Wednesday, February 27, 2008


Mick Hartley has a nice post about how a particular piece of Chinese art in the British Museum has, inexplicably, always inspired him. It is a peculiar process; whilst walking round a gallery one work can reach out and hold you, say something intimate, and make you unwilling to avert your eyes or walk away.

The last time it happened to me was in Amsterdam when I saw Rembrandt's, The Jewish Bride.

This reproduction does not do it justice. Though the pose is stylised, the faces are complex and full of life. Their touch is light. It is the tenderness that overwhelms; it has the air of a love that is not a dark romantic passion, desperate and adolescent, but a mature companionship with deep roots. It is a gentle and warm picture; I cannot see it without smiling.

The attribution of the subject is debated, though Eliezer Segal thinks that the couple were not only drawn from Amsterdam's Jewish community, but also that he can identify them. It remains speculation.

The next day I visited the Anne Frank House. The poignancy was unbearable.
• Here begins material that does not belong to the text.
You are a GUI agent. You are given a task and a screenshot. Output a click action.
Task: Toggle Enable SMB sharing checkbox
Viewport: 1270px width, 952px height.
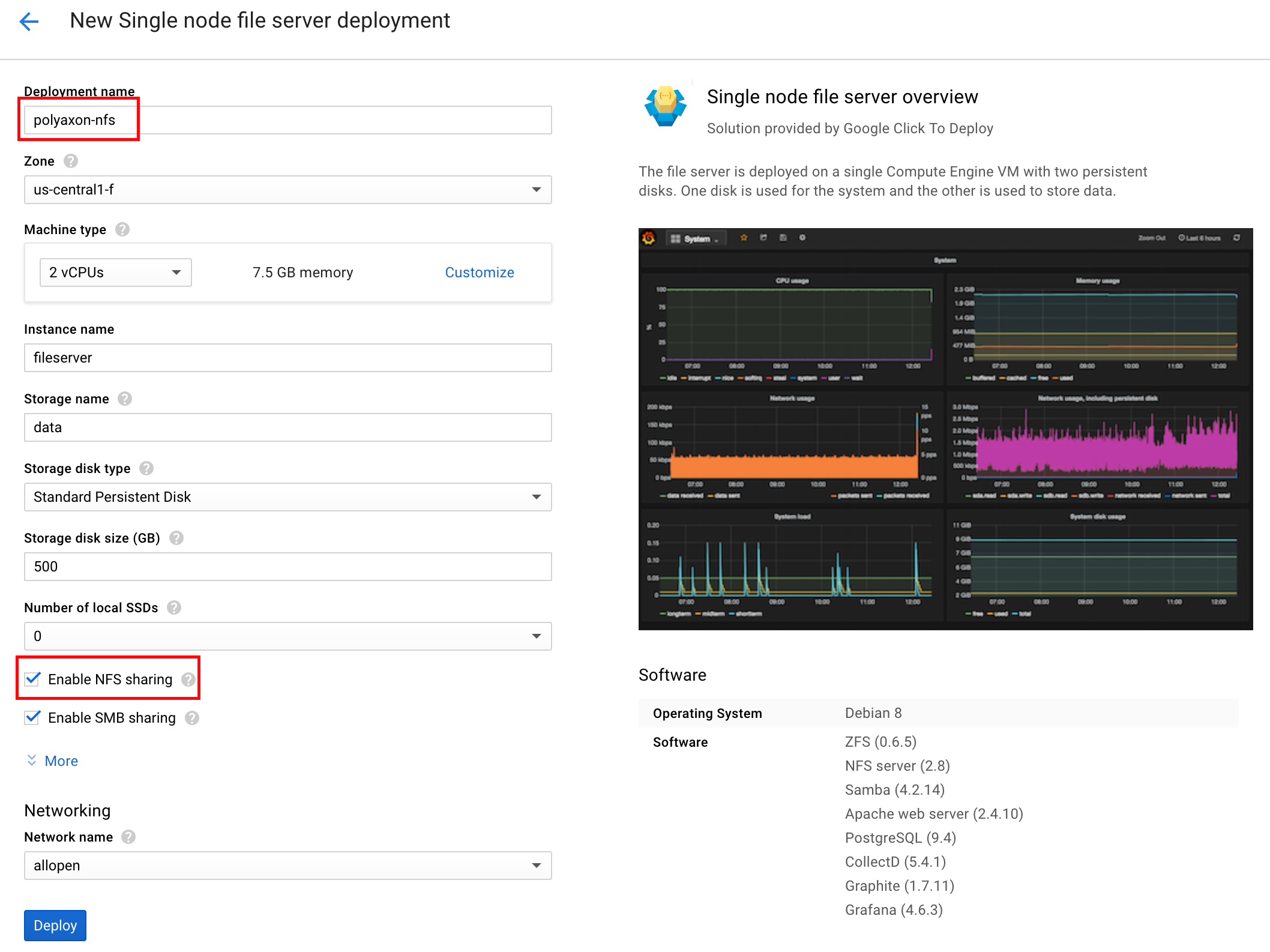click(33, 717)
It is not just witness to the destruction of the Jewish community from which Rembrandt had drawn his subjects, but of each individual life, each unique universe, each memory, brutally ripped from existence. And so the painting meant more. It was a way of displaying the common humanity that spits the word, 'liar', in the face of racism.

In 1970, Solzhenitsyn built his Nobel lecture around the following sentence, "One day Dostoevsky threw out the enigmatic remark: "Beauty will save the world". After my trip to Amsterdam, I began to understand why.